With the addition of autonomous learning capabilities, the versatility of AI Agents has been greatly improved. In the actual test of Manus by users, you can even directly describe relevant content in a video screen to it. Manus can finally directly According to the corresponding information, it can overcome the limitations of platform content on search engines, and accurately find links to certain Douyin Short Video.

Since the current version of Manus runs completely asynchronously based on the cloud, Manus’s capabilities are not limited by factors such as the end-side platform form or computing power you use. Users can even temporarily shut down the computer after giving instructions to Manus. When Manus completes the activity results, you will be automatically notified of the results.

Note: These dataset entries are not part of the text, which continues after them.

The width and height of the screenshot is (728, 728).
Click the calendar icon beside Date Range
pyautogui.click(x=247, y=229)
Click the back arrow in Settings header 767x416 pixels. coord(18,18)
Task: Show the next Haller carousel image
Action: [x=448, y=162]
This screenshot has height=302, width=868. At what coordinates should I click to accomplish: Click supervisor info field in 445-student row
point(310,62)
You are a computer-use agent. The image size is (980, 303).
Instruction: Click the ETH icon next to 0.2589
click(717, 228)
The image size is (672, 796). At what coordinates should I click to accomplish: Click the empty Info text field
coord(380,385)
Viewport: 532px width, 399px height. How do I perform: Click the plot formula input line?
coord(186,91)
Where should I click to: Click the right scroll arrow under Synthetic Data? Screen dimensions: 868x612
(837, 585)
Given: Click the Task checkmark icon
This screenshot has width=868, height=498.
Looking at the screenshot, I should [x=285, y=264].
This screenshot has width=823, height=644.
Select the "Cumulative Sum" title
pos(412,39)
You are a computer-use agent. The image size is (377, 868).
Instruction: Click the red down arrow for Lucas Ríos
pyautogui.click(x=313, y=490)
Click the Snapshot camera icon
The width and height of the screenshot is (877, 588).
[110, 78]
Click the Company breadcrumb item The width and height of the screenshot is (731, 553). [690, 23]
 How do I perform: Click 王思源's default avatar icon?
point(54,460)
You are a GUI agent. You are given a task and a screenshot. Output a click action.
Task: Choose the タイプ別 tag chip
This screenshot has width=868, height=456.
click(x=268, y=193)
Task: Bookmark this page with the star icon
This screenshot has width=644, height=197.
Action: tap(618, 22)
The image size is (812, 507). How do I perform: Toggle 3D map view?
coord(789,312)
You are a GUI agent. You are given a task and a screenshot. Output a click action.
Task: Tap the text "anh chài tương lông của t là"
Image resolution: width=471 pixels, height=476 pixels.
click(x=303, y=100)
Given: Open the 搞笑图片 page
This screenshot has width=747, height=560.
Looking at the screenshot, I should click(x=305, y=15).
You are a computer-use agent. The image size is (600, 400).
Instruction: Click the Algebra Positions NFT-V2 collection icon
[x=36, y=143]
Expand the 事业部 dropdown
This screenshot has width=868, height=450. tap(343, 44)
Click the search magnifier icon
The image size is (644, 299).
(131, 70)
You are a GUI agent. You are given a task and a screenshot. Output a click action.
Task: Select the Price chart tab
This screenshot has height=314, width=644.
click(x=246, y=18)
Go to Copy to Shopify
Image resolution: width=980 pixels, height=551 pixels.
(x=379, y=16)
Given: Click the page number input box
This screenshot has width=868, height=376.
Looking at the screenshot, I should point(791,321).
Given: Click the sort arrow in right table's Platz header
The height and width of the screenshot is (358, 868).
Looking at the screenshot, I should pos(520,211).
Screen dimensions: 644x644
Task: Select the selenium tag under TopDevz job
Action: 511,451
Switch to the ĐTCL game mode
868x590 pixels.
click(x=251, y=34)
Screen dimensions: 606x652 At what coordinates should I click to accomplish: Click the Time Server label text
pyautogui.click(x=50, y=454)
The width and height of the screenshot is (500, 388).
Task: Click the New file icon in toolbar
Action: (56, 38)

This operating logic is also very familiar, like a person calling an intern on WeChat after getting off work,”Organize the files and send them to me”. However, now, this intern can really respond to you 7 x 24 hours a day, and you don’t have to worry about him “rectifying the workplace.”

02 Multi-agent + self-inspection, running through the AI Agent flow

From the above cases, it is not difficult to see that Manus’s real trump card is not the concept of “AI Agent” that has appeared in Computer Use, but its ability to “simulate the human way of working.”

Rather than “running calculations,” Manus’s working logic is more like “thinking and executing orders.” It doesn’t do what humans really can’t do currently; that’s why some users who have experienced the current version of Manus describe it as “an intern.”

The Manus official website displays many tasks that Manus can complete, including a case that shows how to use Manus in a B2B business. Quickly and accurately match your order needs with global suppliers.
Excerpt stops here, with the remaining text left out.